Life

Use This App To Get Cheap Restaurant Leftovers

by Lara Rutherford-Morrison
Jesse Grant/Getty Images Entertainment/Getty Images

Food waste is a major problem here and worldwide. A 2012 report by the NRDC estimates that a whopping 40 percent of U.S. food gets thrown away, uneaten, and a significant part of that waste comes from restaurants. But technology could help: There’s now an app for restaurant leftovers that lets you buy food at a discount that restaurants would normally have to throw away. It’s a win-win for everyone: The restaurant doesn’t waste perfectly good food, and you get a cheap meal. The only downside? It’s not yet available in the United States. (I know, BOO.)

The app, called “Too Good To Go,” first launched in Denmark in late 2015. It has since traveled to Scandinavia and the U.K. Although the app is currently only available in a few U.K. cities (Leeds, Birmingham and Manchester), the founders, Chris Wilson and Jamie Crummie, Brighton, say that they’ll be sending the app to London soon.
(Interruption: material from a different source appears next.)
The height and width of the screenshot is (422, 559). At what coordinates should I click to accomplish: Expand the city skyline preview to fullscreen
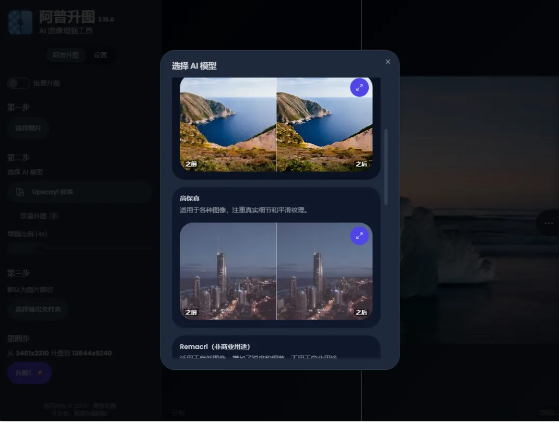[x=359, y=236]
Here’s how it works: You download the free app (or go online), find a restaurant, and sign up to pick up a meal at a specific time, usually an hour or so before closing. (You don’t get to choose what your meal will be — the restaurant is simply giving you leftovers from already-prepared food). Rates vary from restaurant to restaurant, but they’ll be somewhere between £2 and £3.80 (the equivalent of about $2.60 and $5 USD). Too Good To Go provides the participating restaurants with eco-friendly takeout packaging, and there's an option on the website to donate meals to those in need.

In an interview with the Evening Standard, Wilson said the restaurants get a cut of the money. “It costs restaurants on average 97p for every meal they throw away so we are saving them that expense and giving them extra,” he explained. He added, however, that the point of the app isn’t to create huge profits, but rather to reduce the massive amounts of food waste that plague the restaurant industry. He hopes that, eventually, apps like Too Good To Go will be unnecessary. “The idea is that restaurants stop producing the extra food so they don’t need to throw it away in the first place, so really we want to put ourselves out of business by stopping food-waste,” he said.

On its website, Too Good To Go claims that, in the six months since the app launched, it has "helped prevent approximately over 200 tonnes of carbon dioxide emissions." Fingers crossed that we'll get the app stateside soon.